Thursday, October 6, 2011

Flume and Hadoop on OS X

For a kick-ass webscale big-data setup on your local mac, you'll want to have Hadoop and Flume place.
No seriously - this setup is especially useful, if you want to route your syslog output from your nodes to HDFS in order to process it later using Map/Reduce jobs.

It took me a while to figure out, how Flume and Hadoop have to be configured so that receiving messages are getting written into HDFS. This is why I decided to write a quick tutorial to get things up and running.

I assume that you have brew in place. So, the first step is as easy as:

brew install flume

But don't think that you can just install Hadoop with brew. The current version of Hadoop is pinned to 0.21 wich is an unstable version that, AFAIK, doesn't play together with Flume. We need version 0.20.2. I edited my Hadoop formula locally on my mac.
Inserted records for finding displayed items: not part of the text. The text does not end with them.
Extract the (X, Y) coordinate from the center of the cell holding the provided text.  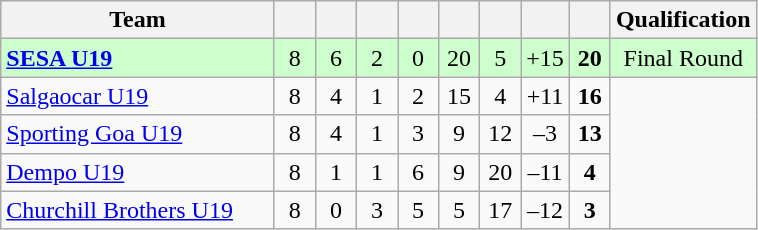
15 (460, 96)
17 (500, 210)
–11 (546, 172)
12 (500, 134)
Dempo U19 (138, 172)
SESA U19 (138, 58)
Final Round (683, 58)
Sporting Goa U19 (138, 134)
–3 (546, 134)
Qualification (683, 20)
+11 (546, 96)
Team (138, 20)
+15 (546, 58)
13 (590, 134)
Salgaocar U19 (138, 96)
16 (590, 96)
–12 (546, 210)
Churchill Brothers U19 (138, 210)
Output the (X, Y) coordinate of the center of the cell containing the given text.  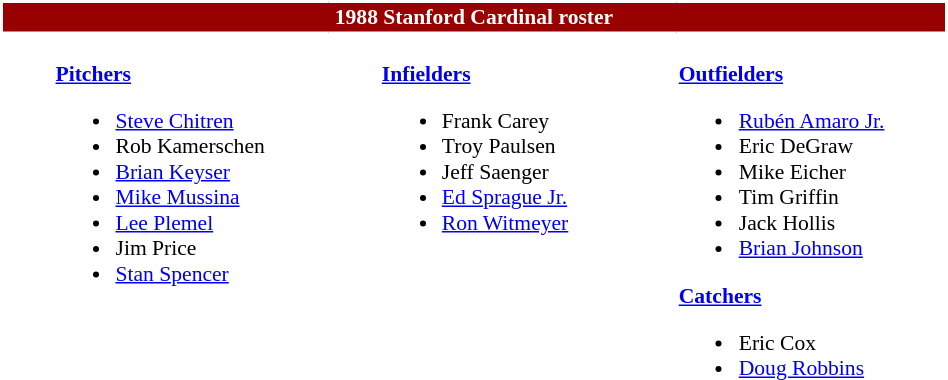
1988 Stanford Cardinal roster (474, 18)
From the cell containing the given text, extract its center point as (x, y) coordinate. 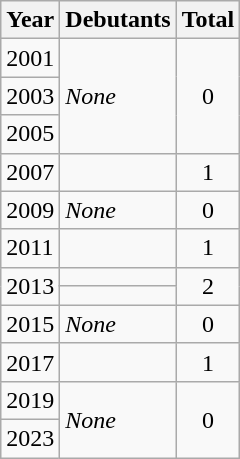
2017 (30, 362)
2019 (30, 400)
2009 (30, 210)
2005 (30, 134)
2007 (30, 172)
2011 (30, 248)
Debutants (118, 20)
2023 (30, 438)
2001 (30, 58)
2 (208, 286)
2015 (30, 324)
Year (30, 20)
2003 (30, 96)
Total (208, 20)
2013 (30, 286)
Find where the given text appears and provide that cell's center as [X, Y] coordinate. 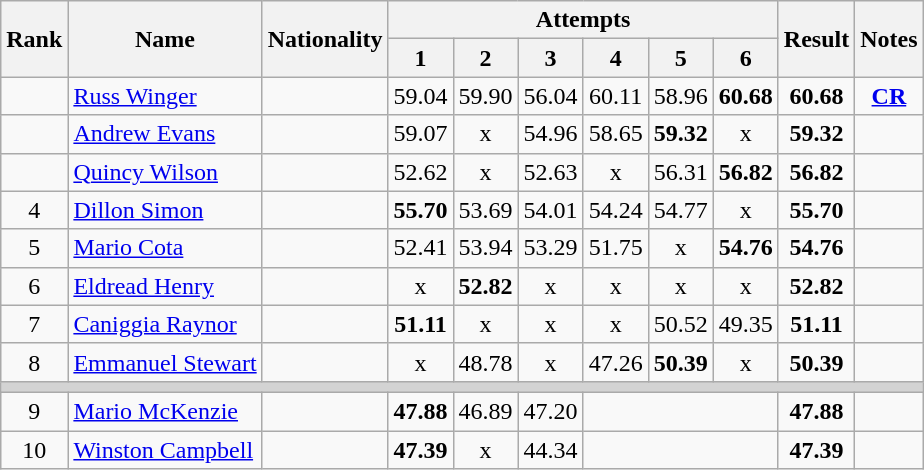
Dillon Simon [165, 210]
Emmanuel Stewart [165, 362]
53.69 [486, 210]
Mario Cota [165, 248]
Russ Winger [165, 96]
Notes [889, 39]
Eldread Henry [165, 286]
Rank [34, 39]
52.63 [550, 172]
59.07 [420, 134]
59.90 [486, 96]
53.29 [550, 248]
Result [816, 39]
58.96 [680, 96]
9 [34, 411]
Quincy Wilson [165, 172]
52.62 [420, 172]
Andrew Evans [165, 134]
Name [165, 39]
56.31 [680, 172]
54.01 [550, 210]
3 [550, 58]
60.11 [616, 96]
53.94 [486, 248]
7 [34, 324]
54.77 [680, 210]
50.52 [680, 324]
47.20 [550, 411]
2 [486, 58]
54.24 [616, 210]
48.78 [486, 362]
56.04 [550, 96]
52.41 [420, 248]
54.96 [550, 134]
10 [34, 449]
Attempts [583, 20]
Winston Campbell [165, 449]
Caniggia Raynor [165, 324]
47.26 [616, 362]
8 [34, 362]
49.35 [746, 324]
CR [889, 96]
Mario McKenzie [165, 411]
58.65 [616, 134]
51.75 [616, 248]
Nationality [325, 39]
44.34 [550, 449]
46.89 [486, 411]
59.04 [420, 96]
1 [420, 58]
Extract the (x, y) coordinate from the center of the cell holding the provided text.  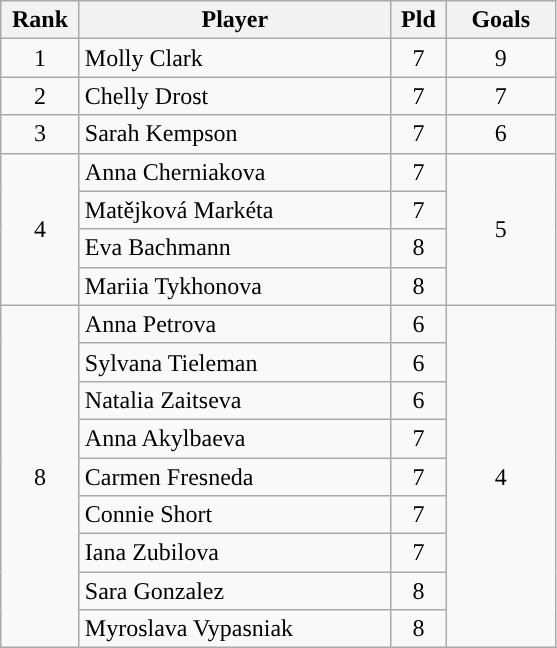
Molly Clark (234, 58)
2 (40, 96)
Pld (418, 20)
Matějková Markéta (234, 210)
3 (40, 134)
Rank (40, 20)
Anna Cherniakova (234, 172)
9 (500, 58)
5 (500, 229)
Anna Petrova (234, 324)
Connie Short (234, 515)
Player (234, 20)
Carmen Fresneda (234, 477)
Goals (500, 20)
Mariia Tykhonova (234, 286)
Natalia Zaitseva (234, 400)
Chelly Drost (234, 96)
1 (40, 58)
Sylvana Tieleman (234, 362)
Sara Gonzalez (234, 591)
Myroslava Vypasniak (234, 629)
Sarah Kempson (234, 134)
Anna Akylbaeva (234, 438)
Iana Zubilova (234, 553)
Eva Bachmann (234, 248)
From the cell containing the given text, extract its center point as [X, Y] coordinate. 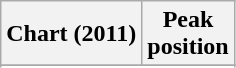
Peakposition [188, 34]
Chart (2011) [72, 34]
Locate the cell with the specified text and output its (x, y) center coordinate. 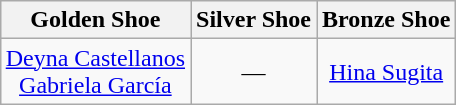
Hina Sugita (386, 72)
Bronze Shoe (386, 20)
Golden Shoe (95, 20)
— (254, 72)
Silver Shoe (254, 20)
Deyna Castellanos Gabriela García (95, 72)
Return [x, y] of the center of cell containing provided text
But this should work, too:

brew install https://raw.github.com/mxcl/homebrew/d0efd9ee94a55e243f3b10e903526274fc21d569/Library/Formula/hadoop.rb

After you finished the hadoop installation, we need to edit a bunch of files in order to configure hadoop for local single node setup. Go to /usr/local/Cellar/hadoop/0.20.2/libexec/conf and change the following files:

core-site.xml

<?xml version="1.0"?>
<?xml-stylesheet type="text/xsl" href="configuration.xsl"?>
<configuration>
  <property>
    <name>hadoop.tmp.dir</name>
    <value>/tmp/hadoop</value>
  </property>
  <property>
    <name>fs.default.name</name>
    <value>hdfs://localhost:8020</value>
  </property>
</configuration>

mapred-site.xml

<?xml version="1.0"?>
<?xml-stylesheet type="text/xsl" href="configuration.xsl"?>
<configuration>
  <property>
    <name>mapred.job.tracker</name>
    <value>localhost:54311</value>
  </property>
</configuration>

hdfs-site.xml

<?xml version="1.0"?>
<?xml-stylesheet type="text/xsl" href="configuration.xsl"?>
<configuration>
  <property>
    <name>dfs.replication</name>
    <value>1</value>
  </property>
</configuration>

Hadoop is now configured to use /tmp/hadoop as HDFS folder. Now, we need to create and format the directory.

mkdir /tmp/hadoop
cd /tmp/hadoop
hadoop namenode -format

Hadoop will connect to localhost using ssh. To configure ssh in the way that it can connect from localhost to localhost without needing a password, we need to add you public key to your authorized keys.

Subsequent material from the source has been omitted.